Ser Kevan trató de incorporarse, pero lo habían abandonado las fuerzas, y apenas sentía las piernas.

—La ballesta me pareció lo más adecuado —prosiguió Varys—. ¡Teníais tanto en común con lord Tywin…! Vuestra sobrina pensará que os han asesinado los Tyrell, quizá en connivencia con el Gnomo. Los Tyrell sospecharán de ella. Alguien encontrará la manera de culpar a los dornienses. Las dudas, la división y la desconfianza minarán el terreno bajo los pies del niño rey mientras Aegon alza su estandarte sobre Bastión de Tormentas y los señores del reino se unen en torno a él.

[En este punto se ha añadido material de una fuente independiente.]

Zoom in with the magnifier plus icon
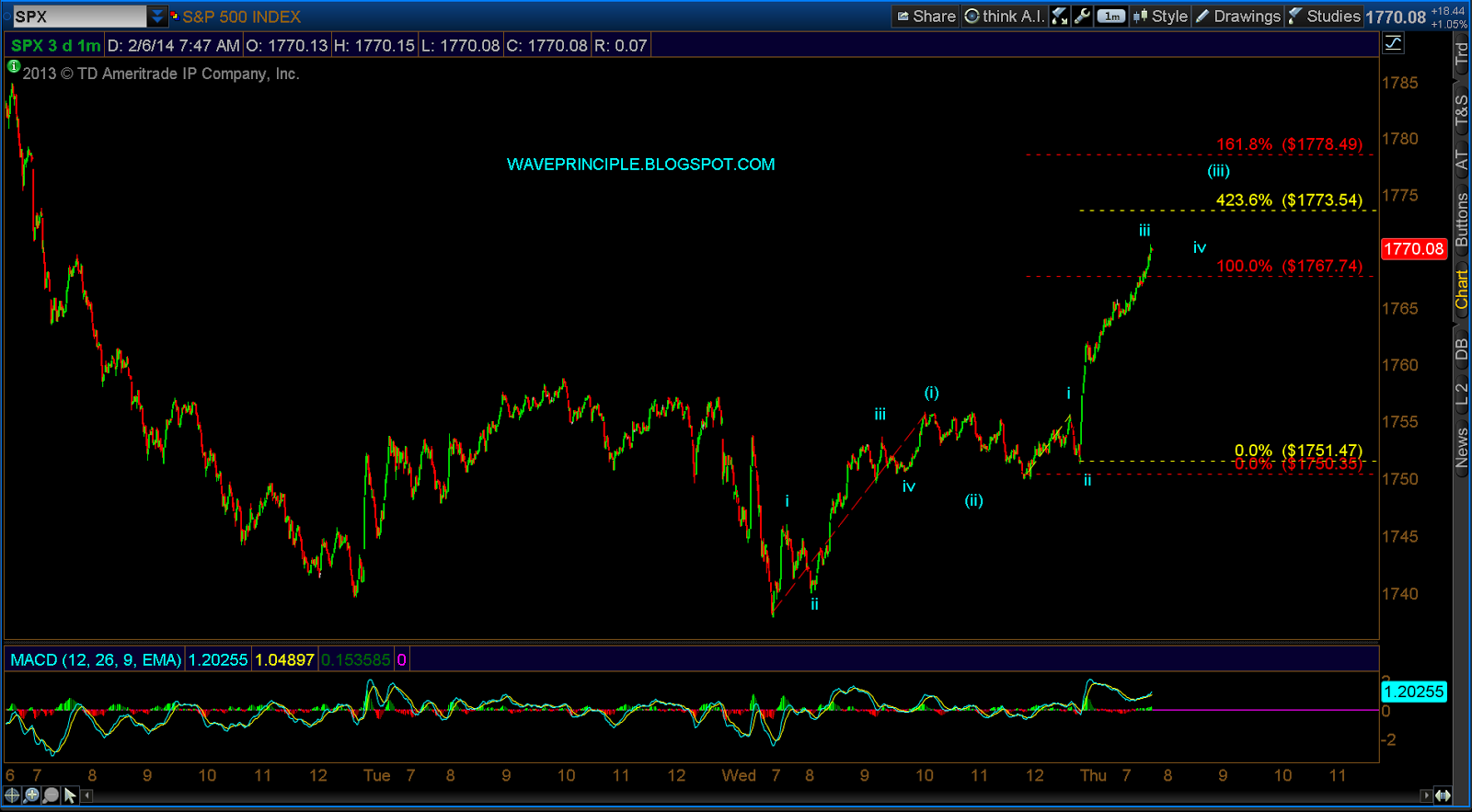The width and height of the screenshot is (1472, 812). [x=31, y=795]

—¿Aegon? —Durante un momento no entendió nada, pero de pronto lo recordó: un niño envuelto en una capa roja llena de sangre y restos de cerebro—. Está muerto. Muerto.

—No. —La voz del eunuco le sonó más grave—. Está aquí. Aegon ha sido instruido para reinar desde antes de que aprendiera a andar. Ha recibido entrenamiento con las armas, como corresponde a un caballero, pero además sabe leer y escribir, habla varios idiomas, y ha estudiado historia, leyes y poesía. Una septa lo ha instruido en los misterios de la Fe desde que tenía edad para comprender. Ha vivido entre pescadores, ha trabajado con las manos, ha nadado en ríos, ha remendado redes y se ha lavado la ropa cuando lo ha necesitado. Sabe pescar, cocinar y vendar una herida; sabe lo que es sufrir hambre y sentirse perseguido. Sabe lo que es tener miedo. A Tommen le han enseñado que ser rey es un derecho; Aegon sabe que es un deber, que un rey debe poner a su pueblo por delante de todo lo demás y vivir por él, gobernar para él.